| tags: [ Genomic Data Linux PLINK ] categories: [Coding Experiments ]

Generating basic statistics for genomic data sets

Introduction

In preparation for merging the two sets of genomic data, some basic statistics must first be generated. These will include allele frequencies, genotyping rates, missingness, and hardy-weinberg equilibrium tests.

Methods

1.Generate allele frequencies for both files


plink1.9 --bfile NI_wgs_merged_snps --freq --out plink_output/wgs_allele_freq

plink1.9 --bfile NImerged.impute2.chrAllX-2014-Oct-02 --freq --out plink_output/snp_allele_freq

View head of output

2.Plot histograms of allele frequency distributions in both files

3.Generate missingness statistics


plink1.9 --bfile NI_wgs_merged_snps --missing --out plink_output/wgs_missing

plink1.9 --bfile NImerged.impute2.chrAllX-2014-Oct-02 --missing --out plink_output/snp_missing

4.Generate hardy-weinberg test statistics

plink1.9 --bfile NI_wgs_merged_snps --missing --out plink_output/wgs_hardy

plink1.9 --bfile NImerged.impute2.chrAllX-2014-Oct-02 --hardy --out plink_output/snp_hardy

5.Filter out variants based on HWE p-value

plink1.9 --bfile NI_wgs_merged_snps --hwe 1.8e-7 --make-bed --out plink_output/wgs_hwe_filter

plink1.9 --bfile NImerged.impute2.chrAllX-2014-Oct-02 --hwe 1.8e-7 --make-bed --out plink_output/snp_hwe_filter

Note: new bed, bim, fam files created.

6.Try merging to find variants with 3+ alleles

plink1.9 --bfile plink_output/wgs_hwe_filter --bmerge plink_output/snp_hwe_filter.bed plink_output/snp_hwe_filter.bim plink_output/snp_hwe_filter.fam --make-bed --out plink_output/trial_merge

Failed merge generated a file that has a list of variant IDs that have 3+ alleles. This can be used to exlude these variants from each file and the merge can be attempted again. Note: 6528 variants were found to have multiple alleles. ##7.Exclude variants with 3+ alleles from both files

plink1.9 --bfile plink_output/wgs_hwe_filter --exclude plink_output/trial_merge-merge.missnp --make-bed --out plink_output/wgs_exclude_out

plink1.9 --bfile plink_output/snp_hwe_filter --exclude plink_output/trial_merge-merge.missnp --make-bed --out plink_output/snp_exclude_out

Output from exclude: WGS = 9,288,730 variants remain (from 9,295,158); SNP = 27,303,763 variants remain (from 27,310,391). Note: new bed, bim, fam files created.

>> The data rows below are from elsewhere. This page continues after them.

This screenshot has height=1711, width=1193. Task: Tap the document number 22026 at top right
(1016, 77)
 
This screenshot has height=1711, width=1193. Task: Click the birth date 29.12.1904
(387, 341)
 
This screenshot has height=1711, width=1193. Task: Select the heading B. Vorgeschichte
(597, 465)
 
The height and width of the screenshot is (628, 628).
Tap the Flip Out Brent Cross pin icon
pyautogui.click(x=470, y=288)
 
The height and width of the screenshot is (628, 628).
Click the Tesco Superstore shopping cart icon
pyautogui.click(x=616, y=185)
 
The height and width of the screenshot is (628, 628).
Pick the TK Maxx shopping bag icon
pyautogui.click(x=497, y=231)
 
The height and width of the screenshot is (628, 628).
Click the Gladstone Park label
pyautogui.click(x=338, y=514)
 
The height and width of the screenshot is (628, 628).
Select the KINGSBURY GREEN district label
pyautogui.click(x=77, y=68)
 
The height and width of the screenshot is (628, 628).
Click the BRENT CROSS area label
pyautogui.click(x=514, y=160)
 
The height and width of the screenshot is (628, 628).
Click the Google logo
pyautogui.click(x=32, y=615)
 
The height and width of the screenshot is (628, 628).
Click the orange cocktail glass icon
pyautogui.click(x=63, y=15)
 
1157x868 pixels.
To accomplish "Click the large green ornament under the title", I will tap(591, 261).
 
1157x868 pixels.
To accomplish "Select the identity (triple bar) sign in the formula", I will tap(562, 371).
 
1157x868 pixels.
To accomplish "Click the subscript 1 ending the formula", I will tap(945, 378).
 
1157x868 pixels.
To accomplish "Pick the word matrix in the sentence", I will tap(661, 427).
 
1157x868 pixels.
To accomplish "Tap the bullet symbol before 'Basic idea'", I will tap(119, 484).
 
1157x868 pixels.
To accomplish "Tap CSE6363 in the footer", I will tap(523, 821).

8.Try merge again with new binary files (multi-allelic variants excluded)

plink1.9 --bfile plink_output/wgs_exclude_out --bmerge plink_output/snp_exclude_out.bed plink_output/snp_exclude_out.bim plink_output/snp_exclude_out.fam --make-bed --out plink_output/var_out_merge

Input: 9,288,730 variants loaded from WGS_exclude_out; 27,303,763 variants loaded from SNP_excluded_out 5,787,699 variants are common in both, 21,516,064 variants are new Warnings: 5,731,755 variants with multiple-positions; 69,831 variants with same-positions Output: Total genotyping rate is 77.35%; 30,804,794 variants and 614 individuals pass filters and QC

9.Generate allele frequency statistics for merged data set

plink1.9 --bfile plink_ouput/var_out_merge --freq --out plink_output/merged_allele_freq

Output: 30,804,794 variants loaded, genotyping rate is 77.35%. I thought only common variants across both sets will be retained for the merge?